Please describe the problem.
git status reports having staged changes and no changes from index
(git-annex) dandi@drogon:/mnt/backup/dandi/dandisets/000026$ git status
On branch draft
Your branch is up to date with 'github/draft'.
Changes not staged for commit:
(use "git add <file>..." to update what will be committed)
(use "git restore <file>..." to discard changes in working directory)
modified: .dandi/assets.json
no changes added to commit (use "git add" and/or "git commit -a")

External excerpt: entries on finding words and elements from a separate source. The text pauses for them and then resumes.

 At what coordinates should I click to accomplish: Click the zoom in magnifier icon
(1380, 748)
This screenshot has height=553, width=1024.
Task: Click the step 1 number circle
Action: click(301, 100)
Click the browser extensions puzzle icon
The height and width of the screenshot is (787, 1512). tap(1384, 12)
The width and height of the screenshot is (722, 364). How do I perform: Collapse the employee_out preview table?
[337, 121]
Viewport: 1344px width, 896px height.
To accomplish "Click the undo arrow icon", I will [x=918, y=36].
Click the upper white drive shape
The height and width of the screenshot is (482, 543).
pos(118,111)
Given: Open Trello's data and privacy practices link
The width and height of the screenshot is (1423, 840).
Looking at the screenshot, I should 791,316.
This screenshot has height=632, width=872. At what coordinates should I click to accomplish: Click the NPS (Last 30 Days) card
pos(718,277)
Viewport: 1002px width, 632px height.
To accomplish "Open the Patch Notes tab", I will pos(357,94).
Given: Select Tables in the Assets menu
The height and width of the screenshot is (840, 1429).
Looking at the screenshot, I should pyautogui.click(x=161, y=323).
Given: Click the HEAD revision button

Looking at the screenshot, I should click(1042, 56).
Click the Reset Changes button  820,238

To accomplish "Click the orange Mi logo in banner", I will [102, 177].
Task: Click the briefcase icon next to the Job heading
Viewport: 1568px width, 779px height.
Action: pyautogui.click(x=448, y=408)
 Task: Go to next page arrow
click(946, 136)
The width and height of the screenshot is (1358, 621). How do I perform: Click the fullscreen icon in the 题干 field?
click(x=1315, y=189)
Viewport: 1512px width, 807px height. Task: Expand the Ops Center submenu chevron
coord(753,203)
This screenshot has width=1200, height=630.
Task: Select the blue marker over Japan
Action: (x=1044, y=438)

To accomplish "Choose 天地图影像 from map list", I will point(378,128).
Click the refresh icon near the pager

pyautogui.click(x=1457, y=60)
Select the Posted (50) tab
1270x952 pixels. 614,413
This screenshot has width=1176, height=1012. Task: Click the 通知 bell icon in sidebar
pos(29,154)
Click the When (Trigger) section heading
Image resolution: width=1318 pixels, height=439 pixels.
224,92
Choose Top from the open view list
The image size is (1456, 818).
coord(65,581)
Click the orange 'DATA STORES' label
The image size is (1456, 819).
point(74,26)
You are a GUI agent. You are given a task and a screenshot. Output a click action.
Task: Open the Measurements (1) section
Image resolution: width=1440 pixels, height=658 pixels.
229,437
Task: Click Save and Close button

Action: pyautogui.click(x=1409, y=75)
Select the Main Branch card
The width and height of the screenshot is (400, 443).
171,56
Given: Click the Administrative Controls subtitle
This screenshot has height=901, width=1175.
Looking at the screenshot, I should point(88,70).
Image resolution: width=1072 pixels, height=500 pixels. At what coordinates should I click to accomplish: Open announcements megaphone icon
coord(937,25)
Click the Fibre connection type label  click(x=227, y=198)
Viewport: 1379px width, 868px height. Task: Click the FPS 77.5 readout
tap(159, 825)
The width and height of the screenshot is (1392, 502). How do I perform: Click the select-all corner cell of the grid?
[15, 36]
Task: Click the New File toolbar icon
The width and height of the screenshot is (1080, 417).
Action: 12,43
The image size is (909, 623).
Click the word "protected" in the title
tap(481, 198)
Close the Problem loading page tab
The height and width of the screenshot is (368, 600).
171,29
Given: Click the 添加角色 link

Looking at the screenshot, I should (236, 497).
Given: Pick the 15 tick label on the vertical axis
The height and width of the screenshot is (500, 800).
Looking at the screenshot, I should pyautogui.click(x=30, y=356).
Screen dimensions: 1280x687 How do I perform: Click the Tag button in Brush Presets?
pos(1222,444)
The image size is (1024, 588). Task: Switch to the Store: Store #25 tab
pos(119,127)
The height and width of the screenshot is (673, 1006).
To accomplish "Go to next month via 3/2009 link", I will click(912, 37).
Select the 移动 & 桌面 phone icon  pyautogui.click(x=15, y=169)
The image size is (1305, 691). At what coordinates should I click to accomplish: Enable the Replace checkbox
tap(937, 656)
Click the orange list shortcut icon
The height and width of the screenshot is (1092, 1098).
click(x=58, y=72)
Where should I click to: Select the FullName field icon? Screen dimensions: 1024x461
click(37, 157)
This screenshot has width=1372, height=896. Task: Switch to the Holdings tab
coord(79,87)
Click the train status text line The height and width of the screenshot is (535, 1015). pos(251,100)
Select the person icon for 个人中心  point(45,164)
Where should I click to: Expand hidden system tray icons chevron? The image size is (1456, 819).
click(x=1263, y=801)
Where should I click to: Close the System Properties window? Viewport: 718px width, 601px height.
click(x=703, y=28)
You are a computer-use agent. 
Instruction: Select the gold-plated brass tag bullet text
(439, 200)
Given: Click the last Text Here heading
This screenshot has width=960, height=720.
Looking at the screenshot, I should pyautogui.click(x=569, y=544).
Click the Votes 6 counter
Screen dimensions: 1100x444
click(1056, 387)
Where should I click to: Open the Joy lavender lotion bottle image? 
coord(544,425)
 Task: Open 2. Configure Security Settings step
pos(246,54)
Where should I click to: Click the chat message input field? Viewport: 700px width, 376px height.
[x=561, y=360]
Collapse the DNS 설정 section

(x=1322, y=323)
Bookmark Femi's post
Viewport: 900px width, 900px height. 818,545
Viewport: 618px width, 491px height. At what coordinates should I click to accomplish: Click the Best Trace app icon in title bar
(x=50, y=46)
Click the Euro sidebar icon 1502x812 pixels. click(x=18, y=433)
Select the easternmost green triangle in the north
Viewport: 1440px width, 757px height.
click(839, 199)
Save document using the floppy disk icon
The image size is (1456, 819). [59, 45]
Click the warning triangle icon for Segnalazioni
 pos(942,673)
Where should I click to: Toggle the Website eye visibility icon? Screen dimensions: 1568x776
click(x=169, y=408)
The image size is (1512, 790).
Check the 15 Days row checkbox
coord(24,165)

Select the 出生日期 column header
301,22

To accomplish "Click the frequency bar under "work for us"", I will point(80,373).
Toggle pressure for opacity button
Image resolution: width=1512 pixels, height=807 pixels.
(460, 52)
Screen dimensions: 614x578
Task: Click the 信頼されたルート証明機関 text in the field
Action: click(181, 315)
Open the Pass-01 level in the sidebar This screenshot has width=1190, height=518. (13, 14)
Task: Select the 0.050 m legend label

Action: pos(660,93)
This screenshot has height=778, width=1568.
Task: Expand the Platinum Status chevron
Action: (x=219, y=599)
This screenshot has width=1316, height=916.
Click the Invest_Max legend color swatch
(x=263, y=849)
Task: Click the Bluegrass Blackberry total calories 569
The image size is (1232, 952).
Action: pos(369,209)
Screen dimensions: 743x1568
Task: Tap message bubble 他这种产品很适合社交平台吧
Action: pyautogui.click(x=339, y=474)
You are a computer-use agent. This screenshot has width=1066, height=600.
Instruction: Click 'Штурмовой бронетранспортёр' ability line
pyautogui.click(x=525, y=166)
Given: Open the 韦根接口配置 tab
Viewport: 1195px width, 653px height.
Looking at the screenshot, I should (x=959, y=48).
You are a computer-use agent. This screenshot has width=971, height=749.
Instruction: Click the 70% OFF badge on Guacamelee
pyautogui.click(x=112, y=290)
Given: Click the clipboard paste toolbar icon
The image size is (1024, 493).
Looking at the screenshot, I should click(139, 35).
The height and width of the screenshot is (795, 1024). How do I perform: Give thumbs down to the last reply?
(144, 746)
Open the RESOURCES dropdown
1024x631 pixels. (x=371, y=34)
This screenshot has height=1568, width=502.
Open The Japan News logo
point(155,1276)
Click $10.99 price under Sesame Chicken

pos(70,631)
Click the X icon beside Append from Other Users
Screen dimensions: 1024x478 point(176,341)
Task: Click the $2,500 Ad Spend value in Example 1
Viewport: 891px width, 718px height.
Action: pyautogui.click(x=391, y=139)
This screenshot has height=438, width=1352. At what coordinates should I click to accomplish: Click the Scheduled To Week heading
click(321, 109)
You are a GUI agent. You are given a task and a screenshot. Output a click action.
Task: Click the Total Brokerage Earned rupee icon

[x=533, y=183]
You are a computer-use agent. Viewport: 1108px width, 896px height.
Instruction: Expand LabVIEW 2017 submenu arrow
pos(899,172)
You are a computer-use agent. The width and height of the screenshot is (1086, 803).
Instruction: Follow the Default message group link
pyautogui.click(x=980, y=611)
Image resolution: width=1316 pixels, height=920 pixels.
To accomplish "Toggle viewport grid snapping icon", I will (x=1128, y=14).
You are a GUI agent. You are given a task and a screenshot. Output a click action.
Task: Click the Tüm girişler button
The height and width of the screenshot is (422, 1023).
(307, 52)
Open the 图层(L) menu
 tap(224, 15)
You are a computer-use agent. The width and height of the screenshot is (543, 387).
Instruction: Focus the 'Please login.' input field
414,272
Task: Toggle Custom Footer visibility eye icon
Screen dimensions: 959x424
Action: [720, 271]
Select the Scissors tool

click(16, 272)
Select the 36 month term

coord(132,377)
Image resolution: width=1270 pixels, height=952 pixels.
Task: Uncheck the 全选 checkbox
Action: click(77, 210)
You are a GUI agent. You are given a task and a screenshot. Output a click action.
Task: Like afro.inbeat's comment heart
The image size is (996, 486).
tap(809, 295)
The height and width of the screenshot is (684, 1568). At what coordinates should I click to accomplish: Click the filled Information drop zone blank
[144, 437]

(git-annex) dandi@drogon:/mnt/backup/dandi/dandisets/000026$ git annex status
M ./.dandi/assets.json
although git shows no diff and sha256 checksum corresponds to the key:
(git-annex) dandi@drogon:/mnt/backup/dandi/dandisets/000026$ git diff --cached
(git-annex) dandi@drogon:/mnt/backup/dandi/dandisets/000026$ git show -- .dandi/assets.json
commit b859efed7ddb2ff31cc26168f40676c572d2798f (HEAD -> draft, github/draft, github/HEAD)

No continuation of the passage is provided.